Une fois encore, il convient d’accepter les limites de l’exercice : rares sont les recueils qui accueillent des auteurs différents dans lesquels toutes les nouvelles se valent à nos yeux. Banlieues parisiennes Noir n’y échappe pas et si l’ensemble se révèle être une agréable lecture, il n’en demeure pas moins que certaines nouvelles sortent à notre sens du lot.
C’est le cas d’abord de Fin des travaux prévue : février 2027, de Guillaume Balsamo, qui met en scène un trio de dealers particulièrement crétins confronté à un tueur qui sème des dizaines de cadavres dans les friches industrielles de la ville.
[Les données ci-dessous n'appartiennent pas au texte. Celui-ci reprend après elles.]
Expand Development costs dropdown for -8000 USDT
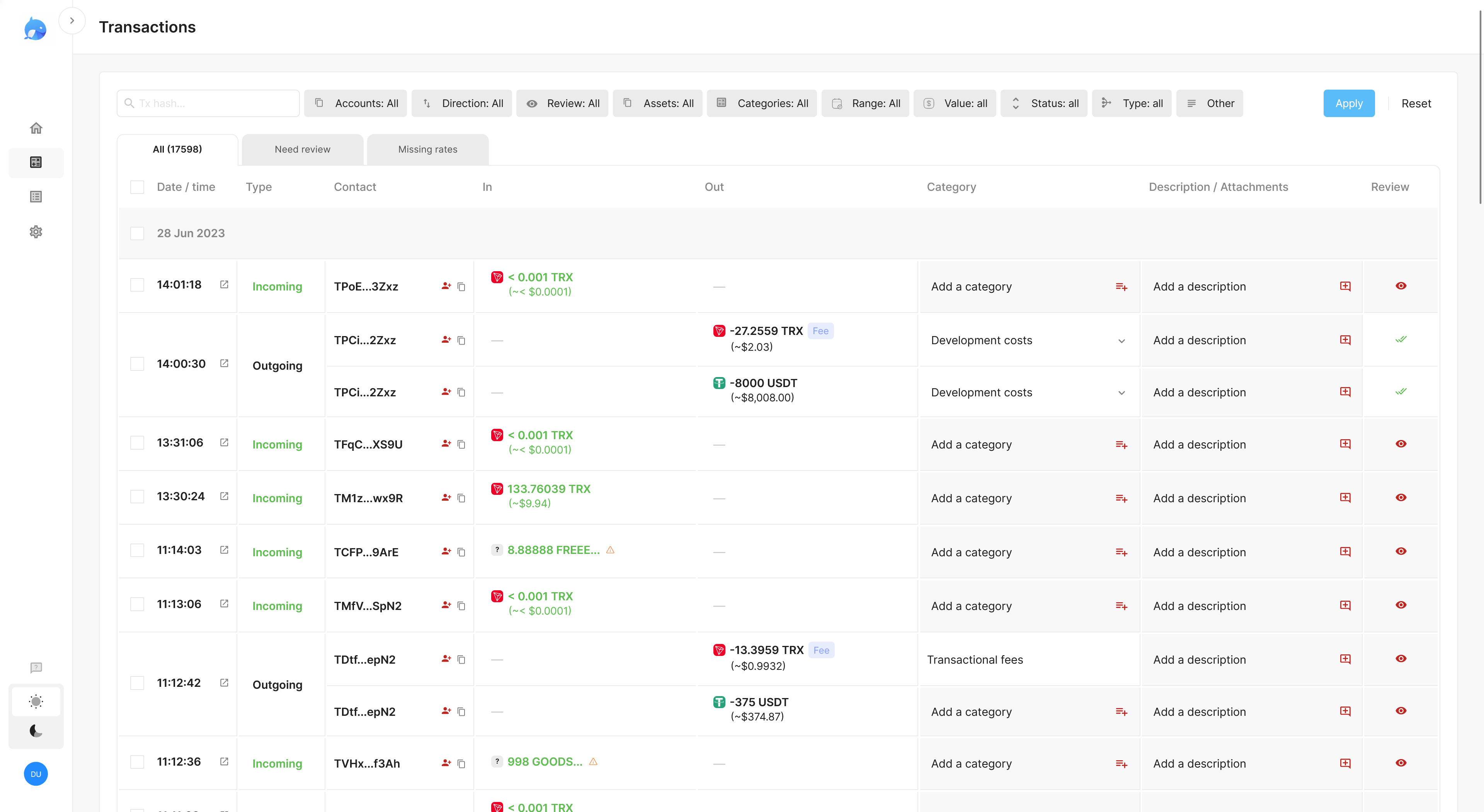The width and height of the screenshot is (1484, 812). (x=1122, y=393)
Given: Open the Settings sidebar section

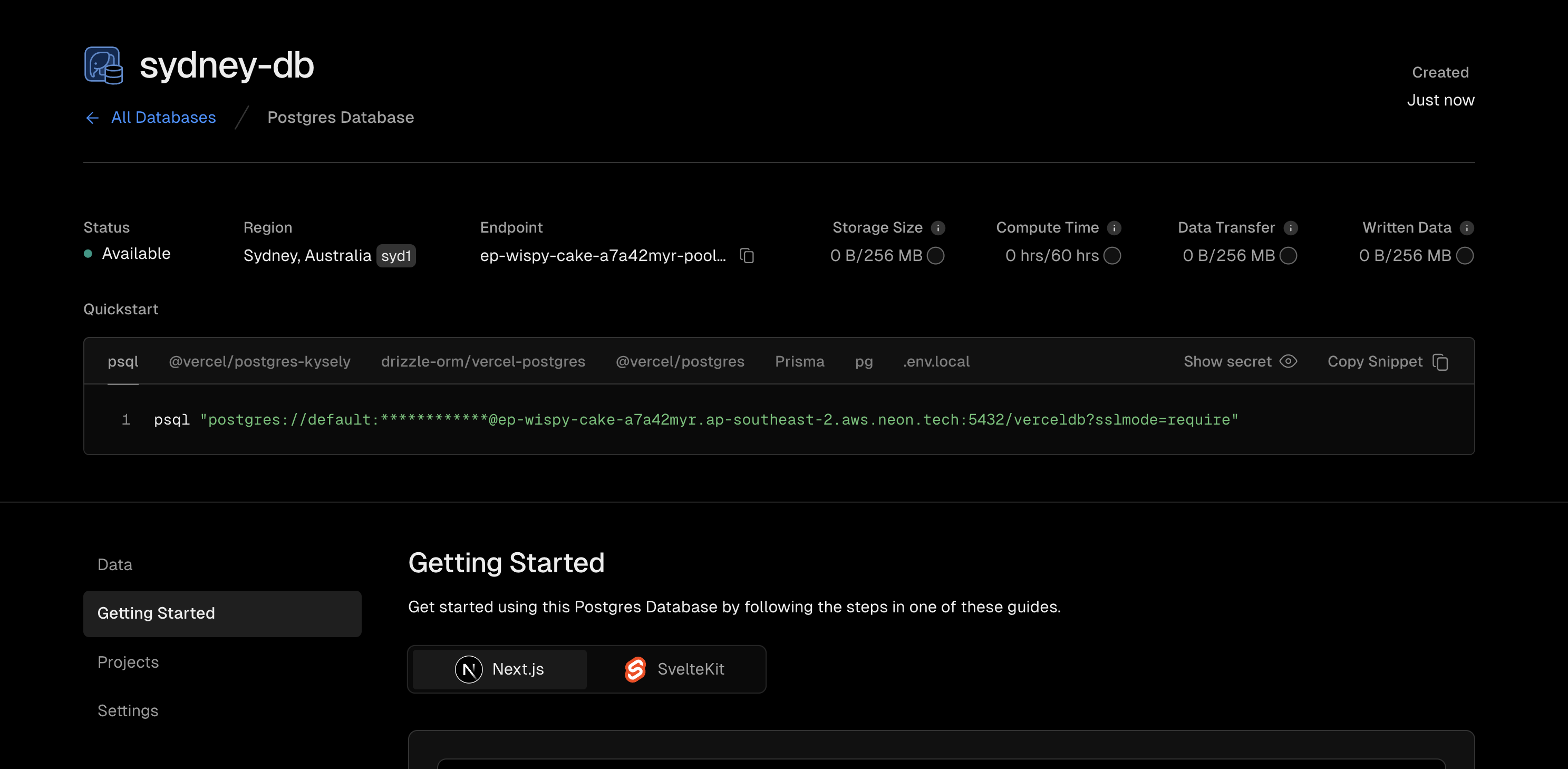Looking at the screenshot, I should (128, 710).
Enlevé, c’est un texte original et que se distingue par la touche d’humour qu’il apporte.
Bien plus sombre, désespéré et presque désespérant, On des yeux pour croire, d’Insa Sané, qui conte le parcours d’un jeune homme dont la volonté de créer un centre culturel irrite les élus est particulièrement frappant.
Frappante aussi la nouvelle de Christian Roux, Métamorphose d’Emma F., qui relève presque du conte horrifique avec son personnage principal de jeune femme obèse et marginale animée d’une terrible soif de revanche sur le monde.
Timothée Demeillers, lui, nous amène à Pantin, dans la communauté albanaise. Dans Enfin, Pantin, le personnage fuit en France les dures lois du kanun qui régissent la vendetta dont il est une victime désignée dans son pays. Mais peut-il vraiment se fondre et disparaître ici ?
Anne Secret, elle, à travers une histoire familiale dramatique, Les Ombres du Trapèze, fait réémerger l’histoire industrielle de Boulogne-Billancourt, évoque la gentrification, la fin d’une certaine façon de la lutte des classes…
Celle-ci est aussi à sa manière évoquée par Patrick Pécherot dans Le jour où Johnny est mort ; une lutte des classes qui a peu à peu laissé la place à une autre, qui ouvre moins de perspectives, entre ceux qui, dans un Nanterre bouffé par la Défense, ne font pas partie du wagon des winners. Par ailleurs, Pécherot ajoute à cela une intéressante réflexion sur le rôle de l’écrivain.
Pour ces nouvelles, pour d’autres aussi que l’on ne détaille pas ici, Banlieues parisiennes Noir constitue un recueil dans lequel on se plaît à grapiller et à revenir. Il est aussi la preuve, s’il est encore besoin d’en avoir une, de la cohérence du travail des éditions Asphalte.
Banlieues parisiennes Noir, présenté par Hervé Delouche, Asphalte, 2019, 265 p.